What you will do –
Can you retype the material word for word, starting with the line that contains "Task: Open the magnifier" and going on through the line that contains "Looking at the screenshot, I should 1026,180.", with both of those lines included?

====================

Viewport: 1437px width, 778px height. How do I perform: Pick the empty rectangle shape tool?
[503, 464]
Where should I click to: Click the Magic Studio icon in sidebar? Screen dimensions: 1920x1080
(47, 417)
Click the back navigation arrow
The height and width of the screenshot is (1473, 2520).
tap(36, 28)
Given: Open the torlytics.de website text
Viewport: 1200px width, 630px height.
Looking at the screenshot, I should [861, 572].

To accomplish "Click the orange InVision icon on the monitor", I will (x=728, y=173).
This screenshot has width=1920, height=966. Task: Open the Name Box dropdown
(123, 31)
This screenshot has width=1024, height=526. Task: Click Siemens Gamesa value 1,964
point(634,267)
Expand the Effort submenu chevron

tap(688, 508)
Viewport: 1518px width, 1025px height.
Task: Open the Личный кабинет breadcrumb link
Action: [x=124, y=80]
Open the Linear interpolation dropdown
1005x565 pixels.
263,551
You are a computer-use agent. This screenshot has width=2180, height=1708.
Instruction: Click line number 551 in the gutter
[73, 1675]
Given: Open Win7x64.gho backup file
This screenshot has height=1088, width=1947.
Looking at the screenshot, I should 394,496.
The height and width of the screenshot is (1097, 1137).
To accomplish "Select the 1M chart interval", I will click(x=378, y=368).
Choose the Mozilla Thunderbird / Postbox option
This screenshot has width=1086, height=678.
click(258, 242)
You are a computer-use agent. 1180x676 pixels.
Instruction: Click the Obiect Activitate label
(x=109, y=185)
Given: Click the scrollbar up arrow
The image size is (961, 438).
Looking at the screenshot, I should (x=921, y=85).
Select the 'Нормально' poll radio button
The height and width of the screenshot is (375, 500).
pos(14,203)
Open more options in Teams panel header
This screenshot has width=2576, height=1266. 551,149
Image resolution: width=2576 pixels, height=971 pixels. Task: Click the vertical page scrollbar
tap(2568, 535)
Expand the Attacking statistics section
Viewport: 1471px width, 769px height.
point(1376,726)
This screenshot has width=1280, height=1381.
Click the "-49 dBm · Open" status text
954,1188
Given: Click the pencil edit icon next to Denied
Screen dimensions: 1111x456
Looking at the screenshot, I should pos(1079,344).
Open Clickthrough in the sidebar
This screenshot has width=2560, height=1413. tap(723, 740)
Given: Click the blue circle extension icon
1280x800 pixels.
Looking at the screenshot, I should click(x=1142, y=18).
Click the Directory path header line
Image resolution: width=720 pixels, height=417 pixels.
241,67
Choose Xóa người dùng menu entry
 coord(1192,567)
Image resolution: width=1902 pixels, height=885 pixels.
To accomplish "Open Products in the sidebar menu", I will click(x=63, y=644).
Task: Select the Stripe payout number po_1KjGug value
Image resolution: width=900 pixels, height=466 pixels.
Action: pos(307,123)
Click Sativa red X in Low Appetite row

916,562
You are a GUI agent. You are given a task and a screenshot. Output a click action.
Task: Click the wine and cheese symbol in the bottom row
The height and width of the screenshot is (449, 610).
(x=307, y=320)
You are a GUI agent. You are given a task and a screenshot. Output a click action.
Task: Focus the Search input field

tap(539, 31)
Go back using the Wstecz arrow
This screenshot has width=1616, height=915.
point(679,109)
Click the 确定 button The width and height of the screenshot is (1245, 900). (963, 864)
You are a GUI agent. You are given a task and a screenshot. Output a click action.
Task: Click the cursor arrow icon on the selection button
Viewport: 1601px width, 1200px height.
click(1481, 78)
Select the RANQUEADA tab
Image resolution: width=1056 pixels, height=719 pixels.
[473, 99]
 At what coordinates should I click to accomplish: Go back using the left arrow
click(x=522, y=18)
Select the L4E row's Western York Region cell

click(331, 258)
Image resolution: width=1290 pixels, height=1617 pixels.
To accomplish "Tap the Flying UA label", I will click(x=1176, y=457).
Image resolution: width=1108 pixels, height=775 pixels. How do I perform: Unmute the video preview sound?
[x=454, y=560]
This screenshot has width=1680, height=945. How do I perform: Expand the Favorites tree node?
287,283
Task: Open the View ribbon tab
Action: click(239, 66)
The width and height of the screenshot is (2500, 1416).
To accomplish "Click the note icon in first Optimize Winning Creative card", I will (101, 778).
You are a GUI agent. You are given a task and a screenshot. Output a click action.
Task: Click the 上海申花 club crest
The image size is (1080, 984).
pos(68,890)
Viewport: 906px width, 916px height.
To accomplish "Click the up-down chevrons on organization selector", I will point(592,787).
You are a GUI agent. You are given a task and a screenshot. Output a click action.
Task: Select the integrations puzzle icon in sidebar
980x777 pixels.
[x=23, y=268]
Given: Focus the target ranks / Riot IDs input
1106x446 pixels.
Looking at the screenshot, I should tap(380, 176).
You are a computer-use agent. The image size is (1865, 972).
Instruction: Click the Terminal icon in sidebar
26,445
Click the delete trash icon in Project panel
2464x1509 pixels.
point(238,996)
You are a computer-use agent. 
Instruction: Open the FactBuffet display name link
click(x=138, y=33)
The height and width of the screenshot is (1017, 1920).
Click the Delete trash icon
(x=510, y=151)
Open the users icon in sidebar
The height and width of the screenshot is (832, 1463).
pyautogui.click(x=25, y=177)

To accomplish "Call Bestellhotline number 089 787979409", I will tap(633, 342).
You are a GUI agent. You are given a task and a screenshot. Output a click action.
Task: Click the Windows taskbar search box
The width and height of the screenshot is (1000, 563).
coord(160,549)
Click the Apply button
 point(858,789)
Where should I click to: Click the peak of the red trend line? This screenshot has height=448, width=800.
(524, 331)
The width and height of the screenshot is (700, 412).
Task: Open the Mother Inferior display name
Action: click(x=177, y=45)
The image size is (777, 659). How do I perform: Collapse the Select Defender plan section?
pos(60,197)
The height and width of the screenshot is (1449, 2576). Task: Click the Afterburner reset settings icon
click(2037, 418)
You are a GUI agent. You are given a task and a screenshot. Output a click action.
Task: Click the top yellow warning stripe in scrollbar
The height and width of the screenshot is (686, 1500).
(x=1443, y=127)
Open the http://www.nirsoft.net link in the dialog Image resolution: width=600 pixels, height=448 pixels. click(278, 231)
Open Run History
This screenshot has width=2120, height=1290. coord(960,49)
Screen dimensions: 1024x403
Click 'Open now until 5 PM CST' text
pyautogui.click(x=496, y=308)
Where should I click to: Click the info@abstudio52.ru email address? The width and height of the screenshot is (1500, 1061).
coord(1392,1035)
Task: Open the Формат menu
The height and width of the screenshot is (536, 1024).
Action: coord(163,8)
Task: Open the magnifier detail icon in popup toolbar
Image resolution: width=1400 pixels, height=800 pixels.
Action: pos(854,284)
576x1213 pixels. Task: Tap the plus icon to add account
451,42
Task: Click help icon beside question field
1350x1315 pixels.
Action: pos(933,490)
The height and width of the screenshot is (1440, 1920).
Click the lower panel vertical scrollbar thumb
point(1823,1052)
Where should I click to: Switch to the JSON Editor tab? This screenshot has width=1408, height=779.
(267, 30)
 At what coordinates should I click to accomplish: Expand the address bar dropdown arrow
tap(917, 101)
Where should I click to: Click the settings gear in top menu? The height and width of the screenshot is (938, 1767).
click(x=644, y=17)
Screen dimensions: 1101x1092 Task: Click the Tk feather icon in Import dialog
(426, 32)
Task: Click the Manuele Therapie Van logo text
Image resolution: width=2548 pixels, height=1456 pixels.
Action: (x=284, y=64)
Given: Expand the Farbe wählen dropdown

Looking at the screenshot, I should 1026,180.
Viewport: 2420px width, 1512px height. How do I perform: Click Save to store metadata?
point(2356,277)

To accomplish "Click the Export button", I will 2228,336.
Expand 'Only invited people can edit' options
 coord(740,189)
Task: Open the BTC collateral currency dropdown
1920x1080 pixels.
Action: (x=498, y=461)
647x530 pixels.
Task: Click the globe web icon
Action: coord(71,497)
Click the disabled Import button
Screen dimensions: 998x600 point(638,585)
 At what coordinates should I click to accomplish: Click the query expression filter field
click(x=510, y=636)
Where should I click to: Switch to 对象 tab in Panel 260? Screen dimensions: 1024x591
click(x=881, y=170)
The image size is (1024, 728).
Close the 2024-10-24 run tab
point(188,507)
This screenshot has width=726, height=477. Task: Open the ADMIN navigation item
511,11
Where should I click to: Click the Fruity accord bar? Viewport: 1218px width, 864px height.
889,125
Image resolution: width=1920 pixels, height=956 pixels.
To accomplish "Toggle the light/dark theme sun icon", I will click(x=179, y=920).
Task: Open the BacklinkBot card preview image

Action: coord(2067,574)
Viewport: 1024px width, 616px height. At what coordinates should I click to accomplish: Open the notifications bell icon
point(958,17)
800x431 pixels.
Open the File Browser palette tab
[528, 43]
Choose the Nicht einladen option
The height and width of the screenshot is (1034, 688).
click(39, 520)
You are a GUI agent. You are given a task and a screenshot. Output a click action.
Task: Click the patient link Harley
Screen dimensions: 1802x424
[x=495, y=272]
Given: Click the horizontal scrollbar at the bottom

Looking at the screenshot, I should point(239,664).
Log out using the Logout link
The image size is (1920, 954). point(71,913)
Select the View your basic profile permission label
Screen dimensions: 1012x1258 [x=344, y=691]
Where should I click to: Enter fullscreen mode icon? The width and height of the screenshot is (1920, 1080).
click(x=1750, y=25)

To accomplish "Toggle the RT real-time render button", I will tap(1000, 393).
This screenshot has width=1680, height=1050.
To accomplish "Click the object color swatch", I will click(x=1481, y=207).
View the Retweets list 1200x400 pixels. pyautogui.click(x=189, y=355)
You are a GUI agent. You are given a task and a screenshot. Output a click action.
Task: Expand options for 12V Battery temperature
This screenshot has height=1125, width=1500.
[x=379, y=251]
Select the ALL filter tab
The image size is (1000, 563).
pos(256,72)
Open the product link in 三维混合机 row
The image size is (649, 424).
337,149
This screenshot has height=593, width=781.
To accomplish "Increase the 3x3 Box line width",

====================

Finished task –
Task: Open the magnifier detail icon in popup toolbar
Image resolution: width=1400 pixels, height=800 pixels.
Action: pos(854,284)
576x1213 pixels. Task: Tap the plus icon to add account
451,42
Task: Click help icon beside question field
1350x1315 pixels.
Action: pos(933,490)
The height and width of the screenshot is (1440, 1920).
Click the lower panel vertical scrollbar thumb
point(1823,1052)
Where should I click to: Switch to the JSON Editor tab? This screenshot has width=1408, height=779.
(267, 30)
 At what coordinates should I click to accomplish: Expand the address bar dropdown arrow
tap(917, 101)
Where should I click to: Click the settings gear in top menu? The height and width of the screenshot is (938, 1767).
click(x=644, y=17)
Screen dimensions: 1101x1092 Task: Click the Tk feather icon in Import dialog
(426, 32)
Task: Click the Manuele Therapie Van logo text
Image resolution: width=2548 pixels, height=1456 pixels.
Action: (x=284, y=64)
Given: Expand the Farbe wählen dropdown

Looking at the screenshot, I should 1026,180.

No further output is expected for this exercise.